EXERCISE: Could you rewrite every line between the lines holding "You are a GUI" and "[Facebook] (264, 789)", inclusive, shifting each coordinate by adding 26 to both of its numbers and leaving all other text unchanged?

DATA SHOWN:
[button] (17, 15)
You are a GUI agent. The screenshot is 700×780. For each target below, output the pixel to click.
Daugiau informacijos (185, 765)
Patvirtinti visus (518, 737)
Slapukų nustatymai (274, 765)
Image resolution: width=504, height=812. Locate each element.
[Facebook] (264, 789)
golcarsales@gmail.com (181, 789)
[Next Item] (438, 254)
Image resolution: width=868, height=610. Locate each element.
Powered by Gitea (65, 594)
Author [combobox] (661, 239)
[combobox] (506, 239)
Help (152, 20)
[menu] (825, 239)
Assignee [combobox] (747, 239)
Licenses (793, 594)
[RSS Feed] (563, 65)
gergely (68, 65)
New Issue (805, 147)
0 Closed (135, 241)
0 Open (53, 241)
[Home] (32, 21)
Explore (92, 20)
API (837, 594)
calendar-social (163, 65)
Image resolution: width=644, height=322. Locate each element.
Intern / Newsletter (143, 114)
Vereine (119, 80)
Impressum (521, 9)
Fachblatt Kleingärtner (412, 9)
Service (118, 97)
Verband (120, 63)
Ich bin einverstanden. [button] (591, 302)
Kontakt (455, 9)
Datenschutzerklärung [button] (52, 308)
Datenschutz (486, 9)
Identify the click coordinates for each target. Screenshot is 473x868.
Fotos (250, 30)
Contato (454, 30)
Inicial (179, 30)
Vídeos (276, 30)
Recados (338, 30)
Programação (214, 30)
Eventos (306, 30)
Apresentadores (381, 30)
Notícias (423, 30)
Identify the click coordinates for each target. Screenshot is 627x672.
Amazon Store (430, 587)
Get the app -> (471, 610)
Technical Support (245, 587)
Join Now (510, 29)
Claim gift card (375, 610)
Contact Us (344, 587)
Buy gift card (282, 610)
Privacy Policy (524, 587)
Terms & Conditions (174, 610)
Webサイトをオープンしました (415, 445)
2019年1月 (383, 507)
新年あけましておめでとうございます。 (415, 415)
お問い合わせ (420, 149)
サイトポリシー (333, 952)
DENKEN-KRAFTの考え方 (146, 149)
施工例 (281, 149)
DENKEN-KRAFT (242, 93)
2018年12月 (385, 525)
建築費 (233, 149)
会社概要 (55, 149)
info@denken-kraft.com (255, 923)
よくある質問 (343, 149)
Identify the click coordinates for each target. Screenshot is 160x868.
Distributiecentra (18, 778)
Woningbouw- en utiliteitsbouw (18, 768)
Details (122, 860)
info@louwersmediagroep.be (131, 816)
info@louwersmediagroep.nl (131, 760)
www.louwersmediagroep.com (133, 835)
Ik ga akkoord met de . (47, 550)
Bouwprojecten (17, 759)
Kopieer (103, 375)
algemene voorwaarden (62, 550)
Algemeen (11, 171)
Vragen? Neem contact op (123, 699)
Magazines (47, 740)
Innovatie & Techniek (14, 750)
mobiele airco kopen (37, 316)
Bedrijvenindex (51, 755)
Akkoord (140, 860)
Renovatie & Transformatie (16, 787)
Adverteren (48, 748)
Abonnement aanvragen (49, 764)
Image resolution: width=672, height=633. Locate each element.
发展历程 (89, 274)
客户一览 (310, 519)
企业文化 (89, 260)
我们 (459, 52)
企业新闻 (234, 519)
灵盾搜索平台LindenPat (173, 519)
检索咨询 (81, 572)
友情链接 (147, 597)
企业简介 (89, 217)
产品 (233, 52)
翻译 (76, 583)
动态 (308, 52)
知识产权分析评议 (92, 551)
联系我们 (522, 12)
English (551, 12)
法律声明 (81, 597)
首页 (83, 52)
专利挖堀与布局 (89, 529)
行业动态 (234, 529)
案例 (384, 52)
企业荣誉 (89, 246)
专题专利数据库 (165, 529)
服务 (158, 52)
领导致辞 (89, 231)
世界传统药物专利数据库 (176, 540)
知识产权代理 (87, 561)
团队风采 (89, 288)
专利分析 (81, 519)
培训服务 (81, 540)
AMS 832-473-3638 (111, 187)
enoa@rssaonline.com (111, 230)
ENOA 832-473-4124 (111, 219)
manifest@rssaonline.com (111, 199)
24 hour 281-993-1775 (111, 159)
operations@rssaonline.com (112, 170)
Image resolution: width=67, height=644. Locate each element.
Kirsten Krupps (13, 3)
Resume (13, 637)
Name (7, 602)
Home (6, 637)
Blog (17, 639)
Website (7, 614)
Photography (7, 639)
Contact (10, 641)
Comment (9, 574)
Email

EXERCISE RESULT:
You are a GUI agent. The screenshot is 700×780. For each target below, output the pixel to click.
Daugiau informacijos (211, 791)
Patvirtinti visus (544, 763)
Slapukų nustatymai (300, 791)
Image resolution: width=504, height=812. Locate each element.
[Facebook] (290, 815)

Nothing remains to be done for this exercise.